Otra semana que acaba y con ello la renovada sensación de que vuelan aquellos vientos de frente que tanto frenaron el desarrollo de la economía y la mejora de la convivencia en nuestra sociedad. A ello se ha unido una Galicia quemada por pirómanos sin escrúpulos que talan también vidas y bosques a cuenta de una desconocida enfermedad cuya cura no parece ser otra que la cárcel a perpetuidad para sus artífices.
Y como sin quererlo, siempre nos viene a la cabeza la obra de Baroja. El escritor vasco asiduo a las tertulias promovidas por Valle Inclán en el Nuevo Café de Levante, situado en la calle Arenal, junto a la Puerta del Sol y en donde se decía que había más aporte al arte y la literatura que en dos universidades juntas.

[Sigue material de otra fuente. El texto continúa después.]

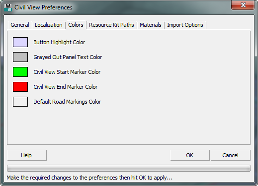Click the Civil View app icon in title bar
This screenshot has height=186, width=258.
(x=8, y=7)
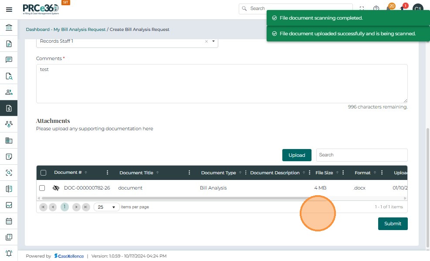The image size is (430, 261).
Task: Click the courthouse building sidebar icon
Action: [x=9, y=28]
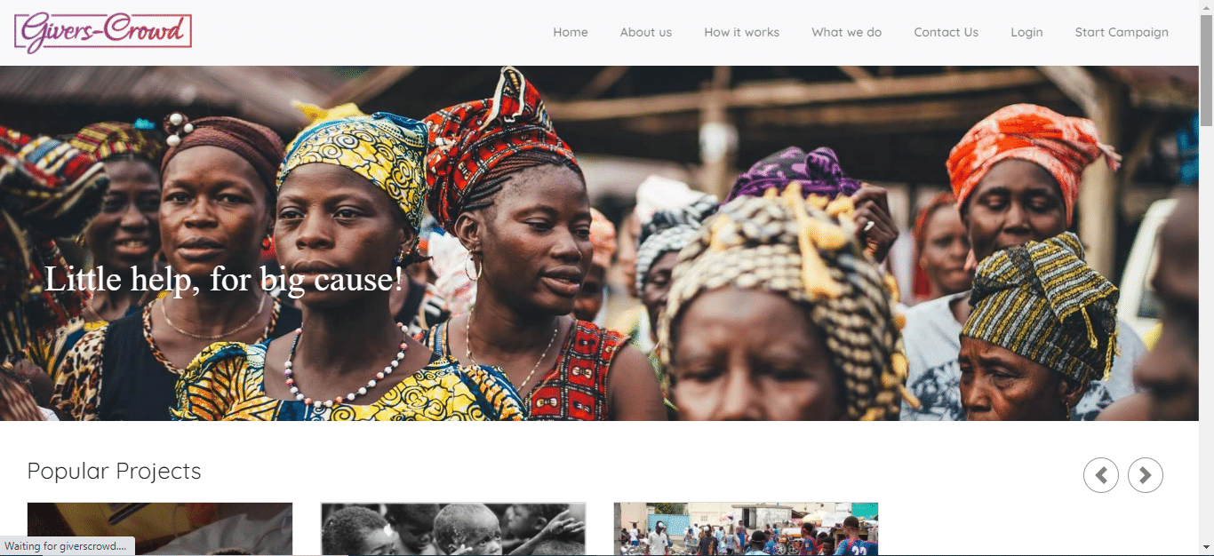Click the Givers-Crowd logo
The height and width of the screenshot is (556, 1214).
tap(103, 32)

Una tarde noche primaveral del año 1904, surgió el tema de si en nuestro país existían distintos tipos de españoles y tras escuchar diferentes aseveraciones de contertulios, Baroja sorprendió a todos con su conocido parangón entre los siete pecados capitales y las también siete clases de españoles: los que saben, los que no quieren saber, los que odian el saber, los que sufren por no saber, los que aparentan que saben, los que triunfan sin saber y los que viven gracias a los que los demás no saben.
Unamuno y Pérez Galdós no dejaban de aplaudir, máxime cuando se recalcaba que los últimos de esa lista se llamaban a sí mismos “políticos” y a veces hasta “intelectuales”. La capacidad de ser la solución al problema y no el problema en sí mismo es lo que hace al buen político, que para eso ya está la eterna desilusión, la sensación de impotencia y el pesimismo en la obra de Baroja.

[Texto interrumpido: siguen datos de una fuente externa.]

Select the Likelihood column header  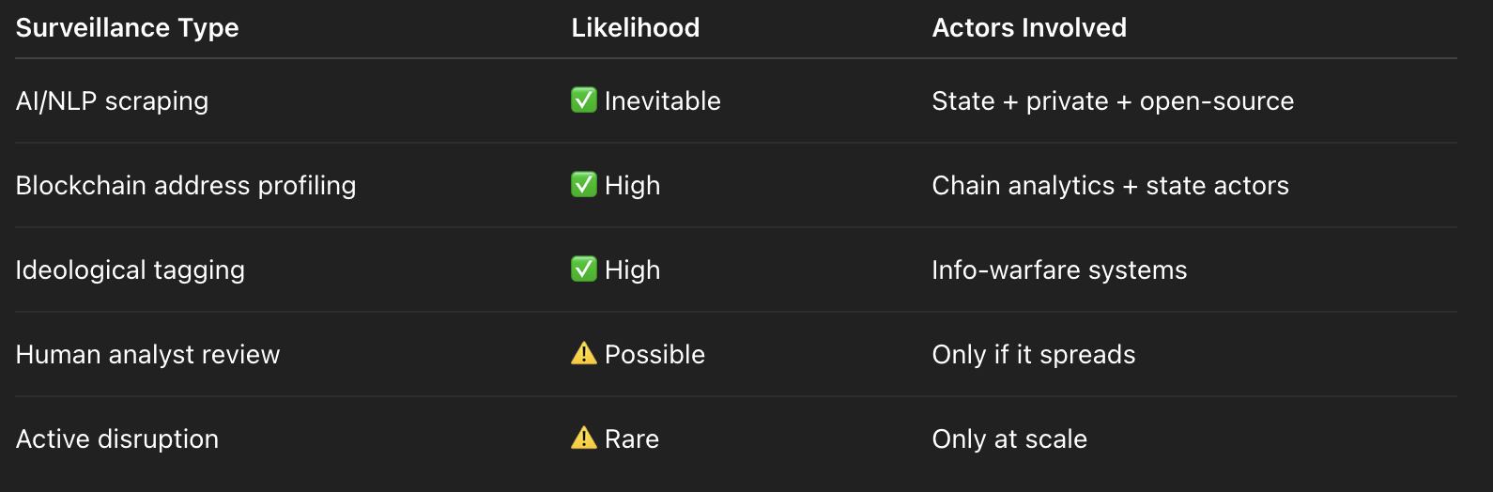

Octubre es el mes en el que se celebra el fallecimiento de este novelista que en su obra semiautobiográfica “EL árbol de la ciencia” no hace sino poner en boca de su protagonista Andrés Hurtado buena parte de la visión negativa de la sociedad en la que se desenvuelve. Se cumplen ciento seis años de la publicación de este libro y a veces parece que el ayer es más cercano con los caprichosos bucles de la historia. A pesar de ello, siempre nos queda una ilusionante virtud llamada ESPERANZA.